The crate currently provides two concrete backends:

  • local — single-process backend, always available, zero overhead, zero external dependencies.
  • mpi — MPI backend via ferrompi, feature-gated behind features = ["mpi"].

Two additional backend slots are reserved for future implementation:

  • tcp — TCP/IP coordinator pattern (no MPI required).
  • shm — POSIX shared memory for single-node multi-process execution.

The factory function create_communicator selects the backend at startup based on Cargo feature flags and an optional environment variable override. Downstream solver crates depend on the Communicator trait through a generic type parameter — never on a concrete backend type.

Module overview

ModulePurpose
traitsCore trait definitions: Communicator, SharedMemoryProvider, SharedRegion, CommData, LocalCommunicator
typesShared types: ReduceOp, CommError, BackendError
localLocalBackend (single-process) and HeapRegion (heap-backed shared region)
ferrompiFerrompiBackend — MPI backend (only compiled with features = ["mpi"])
factorycreate_communicator, BackendKind, CommBackend, available_backends

Communicator trait

#![allow(unused)]
fn main() {
pub trait Communicator: Send + Sync { ... }
}

The trait provides the six operations used during distributed computations: four collective operations and two infallible accessor methods. The trait is intentionally not object-safe — it carries generic methods (allgatherv<T>, allreduce<T>, broadcast<T>) that require static dispatch. This is the same monomorphization pattern used by SolverInterface in cobre-solver: callers parameterize a generic function once and the compiler generates one concrete instantiation per backend.
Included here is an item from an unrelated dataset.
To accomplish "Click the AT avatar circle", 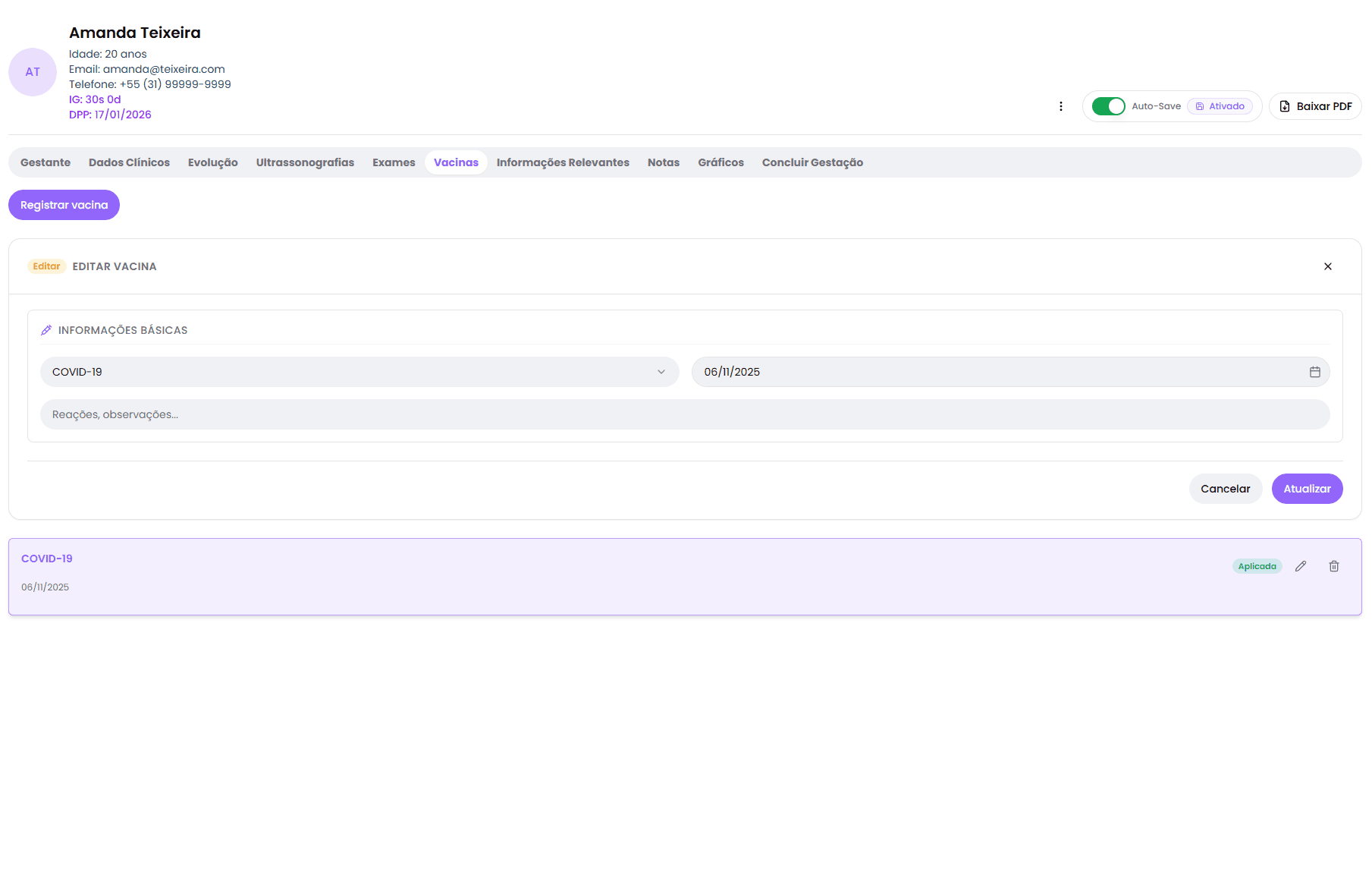I will point(33,72).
Since a Cobre binary uses exactly one communicator backend (MPI for distributed execution, LocalBackend for single-process mode), the binary contains only one instantiation per generic call site. The performance benefit is meaningful: LocalBackend’s no-op implementations compile to zero instructions after inlining.

Method summary

MethodSignatureReturnsDescription
allgatherv(&self, send, recv, counts, displs) -> Result<(), CommError>Result<(), CommError>Gather variable-length data from all ranks into all ranks
allreduce(&self, send, recv, op: ReduceOp) -> Result<(), CommError>Result<(), CommError>Element-wise reduction (sum, min, or max) across all ranks
broadcast(&self, buf, root: usize) -> Result<(), CommError>Result<(), CommError>Copy data from the root rank to all other ranks
barrier(&self) -> Result<(), CommError>Result<(), CommError>Block until all ranks have entered; pure synchronization
rank(&self) -> usizeusizeReturn this rank’s index (0..size); infallible
size(&self) -> usizeusizeReturn total number of ranks; infallible

Design: compile-time static dispatch (DEC-001)
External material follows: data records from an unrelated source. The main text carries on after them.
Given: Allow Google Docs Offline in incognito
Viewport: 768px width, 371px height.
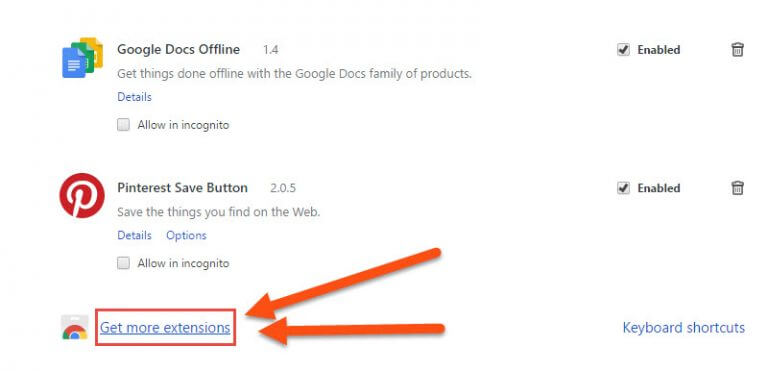Looking at the screenshot, I should pos(123,125).
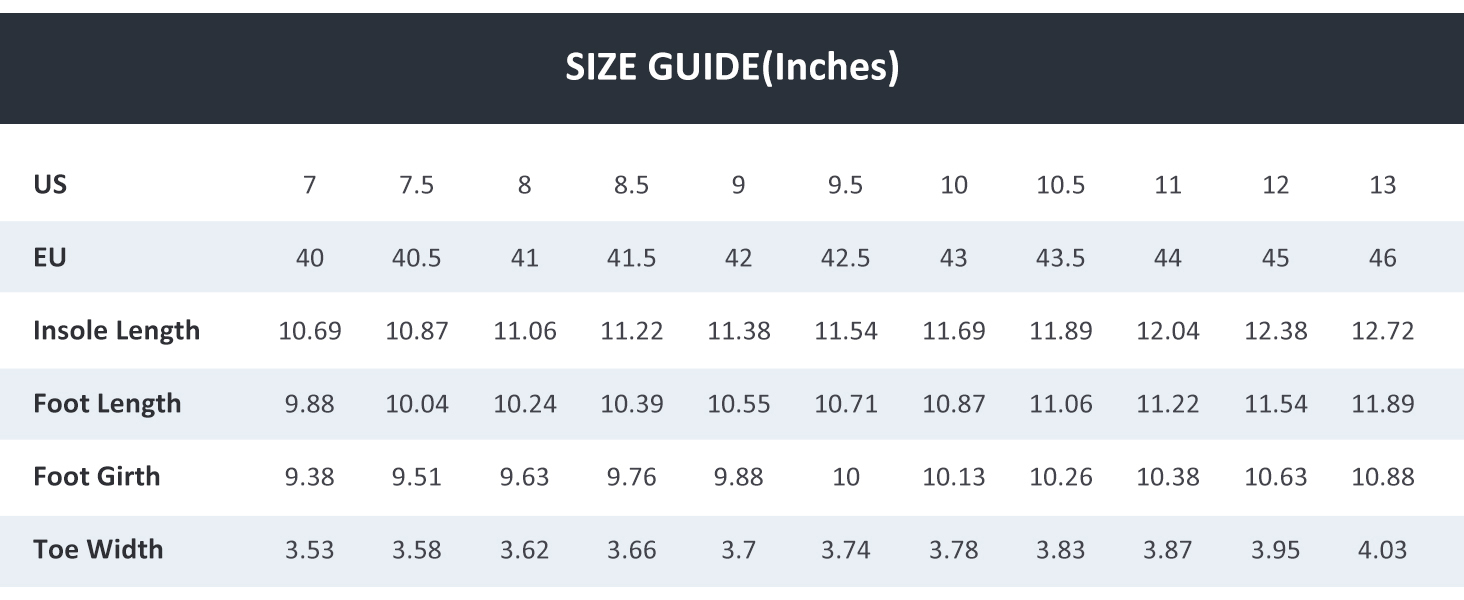Click the Toe Width row label
Viewport: 1464px width, 600px height.
[98, 549]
Writing Box<dyn Communicator> does not compile — the trait is intentionally not object-safe. All callers use a generic type parameter:

#![allow(unused)]
fn main() {
use cobre_comm::{Communicator, CommError};

fn print_topology<C: Communicator>(comm: &C) {
    println!("rank {} of {}", comm.rank(), comm.size());
}
}

This is the mandated pattern for closed variant sets in Cobre (DEC-001). The dispatch overhead for CommBackend is a single branch-predictor-friendly integer comparison, negligible compared to the cost of the MPI collective operation or LP solve it wraps.

Thread safety

Communicator requires Send + Sync. All collective methods take &self (shared reference). Callers are responsible for serializing concurrent calls — the training loop ensures that multiple threads never invoke the same collective simultaneously on the same communicator instance. rank() and size() are safe to call concurrently: their values are cached at construction time and never change.

SharedMemoryProvider trait

#![allow(unused)]
fn main() {
pub trait SharedMemoryProvider: Send + Sync { ... }
}

SharedMemoryProvider is a companion trait to Communicator for managing intra-node shared memory regions. It is a separate trait rather than a supertrait of Communicator, which preserves flexibility: not all backends support true shared memory. Functions that only need collective communication use C: Communicator; functions that additionally need shared memory use C: Communicator + SharedMemoryProvider.

HeapRegion — the minimal viable region type

For the minimal viable implementation, all backends use HeapRegion<T> as their SharedMemoryProvider::Region<T> type. HeapRegion<T> is a thin wrapper around Vec<T>: each rank holds its own private heap allocation with no actual memory sharing between processes. The three-phase lifecycle (allocation, population, read-only) degenerates to simple Vec operations, with fence() a no-op.

True shared memory via MPI windows or POSIX shared memory segments is planned for a future optimization phase.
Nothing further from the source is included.